I concur with Mr Korves.  Didn't want to suggest a 12x36 but they are so much more full featured than the smaller lathes.  I have one, having graduated from a 3-in-1 a few years back and it is like comparing a Fiat 500 to a Toyota Land Cruiser.


----------



## Investigator (Jun 8, 2016)

I hear the advice to 'buy larger' often, and I try to be open minded enough to listen.  But let me ask a different question regarding the smaller (10-11 inch) lathes;  What/who are they made for?  Who is the target customer for the 602 or 752?  What niche do they fill?  Who would you consider that size lathe ideal for?


----------



## Bob Korves (Jun 9, 2016)

Investigator said:


> I hear the advice to 'buy larger' often, and I try to be open minded enough to listen.  But let me ask a different question regarding the smaller (10-11 inch) lathes;  What/who are they made for?  Who is the target customer for the 602 or 752?  What niche do they fill?  Who would you consider that size lathe ideal for?


Those machines are fine for general tinkering in the shop and making things that fit within their envelope, power, and speed range.  They are less rigid, which can be compensated for, but are slower to get work done.  Usually the spindle speeds are too high for larger work in harder materials like steel, regardless of the stated capacity of the lathe.  All that said, small lathes can certainly do very respectable work at the hands of a capable machinist.


----------



## Bob Korves (Jun 9, 2016)

Full disclosure:  I have a Kent KLS-1340a lathe, 13x40.  It fits my needs well and I am quite happy with it.  Got it used, ~5 years old, but in new condition, must have been run for less than an hour total, still had nearly all the Cosmoline on it.  There was about a teaspoon of very fine brass shavings in the chip pan.  Was owned by a custom plumbing dealer.  Came with all the factory tooling as well as three brazed carbide tool bits, one had the protective plastic partially peeled off and showed signs of having been used -- trying to cut on the wrong side of the left hand turning tool(!)...  $3K.  Cleaned it up, tightened and adjusted everything, changed the oil in the gearboxes that looked like molasses, and put it to work.  This is the smallest lathe sold by Kent, who sells lots of industrial machinery.  It is a Chinese import.  Yes, there are deals out there, some much better than this one...
http://www.kentusa.com/lathes-2/manual-economy-series/kls-1340a-manual-engine-lathe/


----------



## Steve M (Jun 9, 2016)

Investigator, I think you will quickly find the smaller spindle bore and the 150 rpm slowest speed to be real limitations doing gunsmithing type work.   I was in your shoes a few years ago and was amazed at what a giant leap the 12x machines were.  The 12x36 class lathes and up just have a lot more features like D series chucks, separate leadscrew and power feed shafts, to mention a few.

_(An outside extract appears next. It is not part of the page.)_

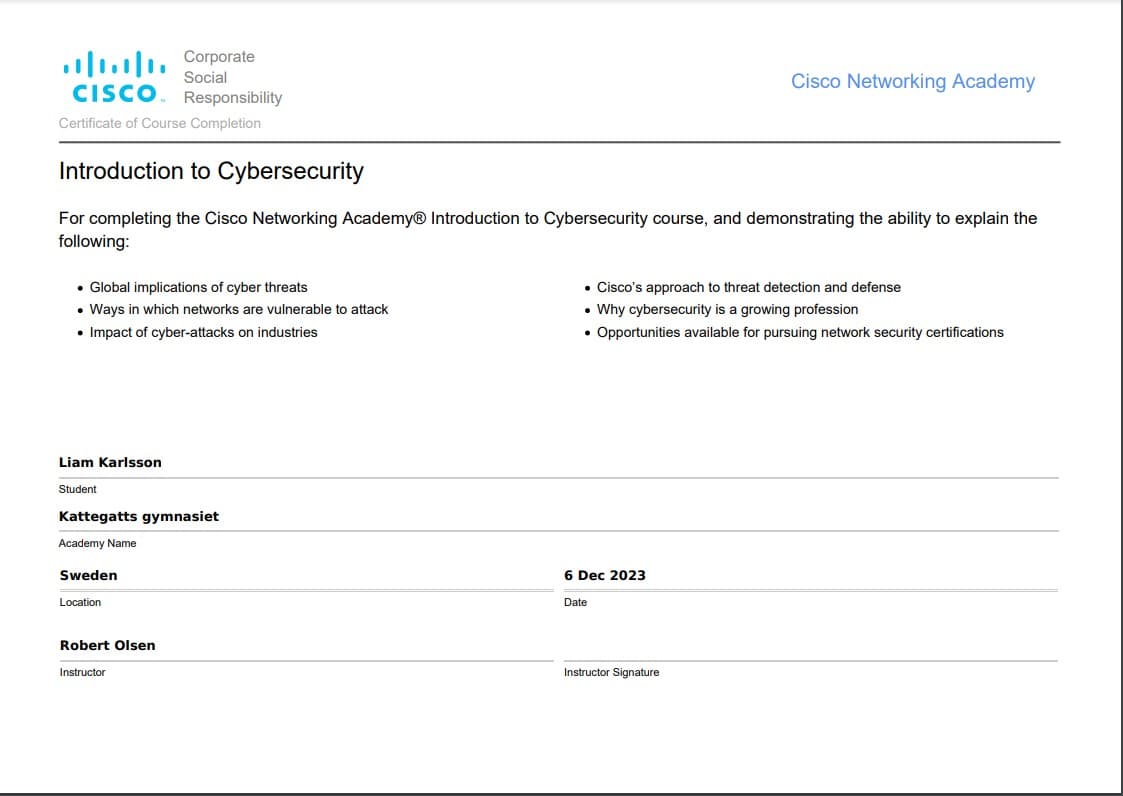Viewport: 1123px width, 796px height.
Task: Click the Academy Name label
Action: (95, 543)
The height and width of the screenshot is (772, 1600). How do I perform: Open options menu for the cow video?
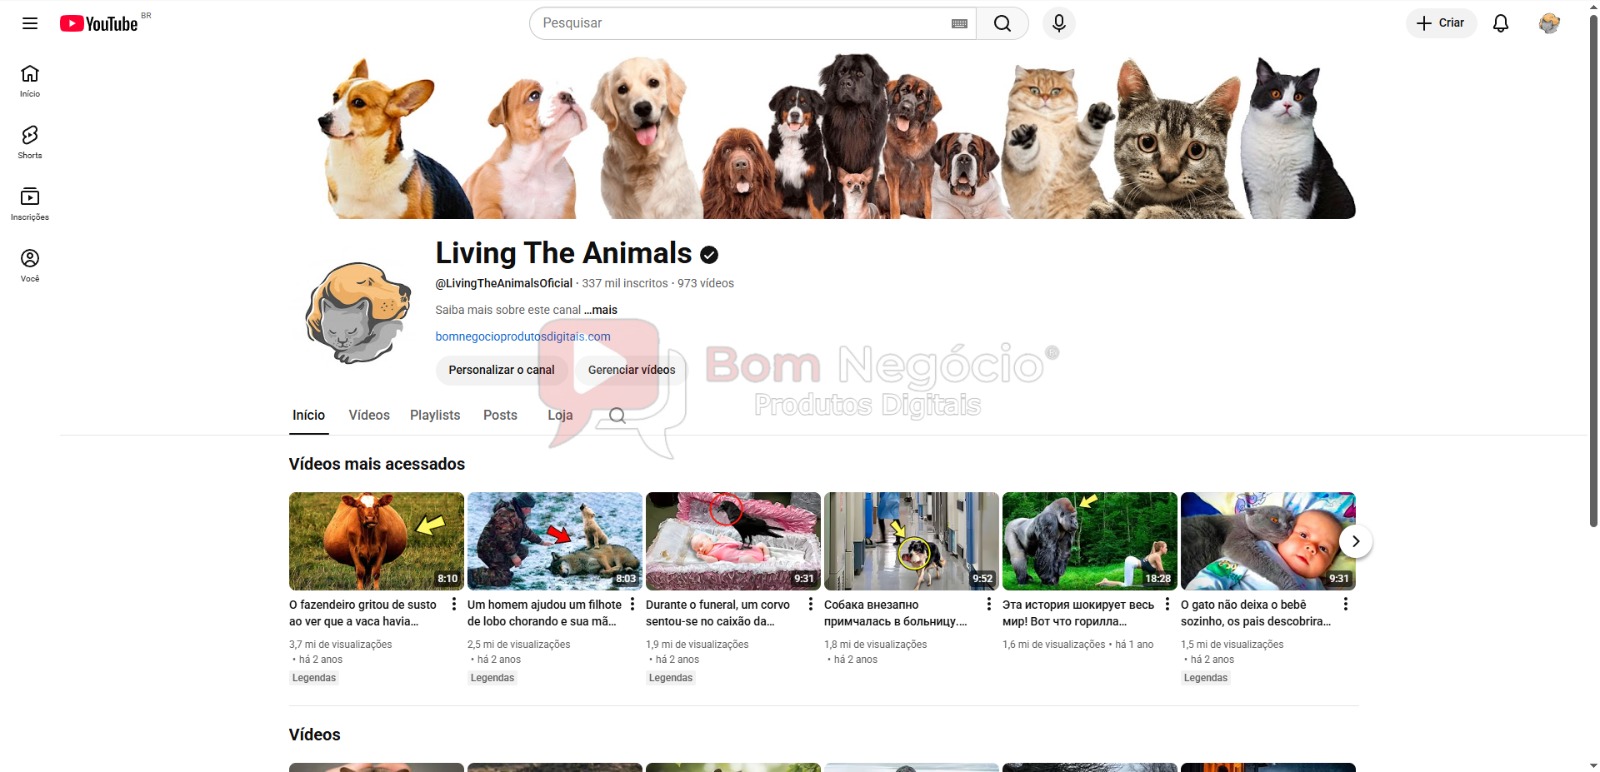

The smaller lathes with variable speed generally require a gear change to get all the speeds whereas the gearbox equipped 12x lathes just require moving a lever.  Also check out the weights of the various lathes, the 12x lathes are 300# or more heavier than the 11x and down.  

That said, the 11x lathes look really good spec-wise.  Spindle bores are a little smaller, low end speeds are higher in most, and they have less mass than the bigger machines.  The PM-1127 looks to be a great lathe but its cost isn't far from the 12x machines. 

The 10x lathes  are a big step down from there.  I know several folks who started out on the smaller machines and after a couple years, all moved up to the larger ones.  As I mentioned it is like cars.  A VW Beetle, a Kia, and BMW will all get you and a few friends where you are going, but it will be quicker and a lot more pleasant and comfortable in the BMW.   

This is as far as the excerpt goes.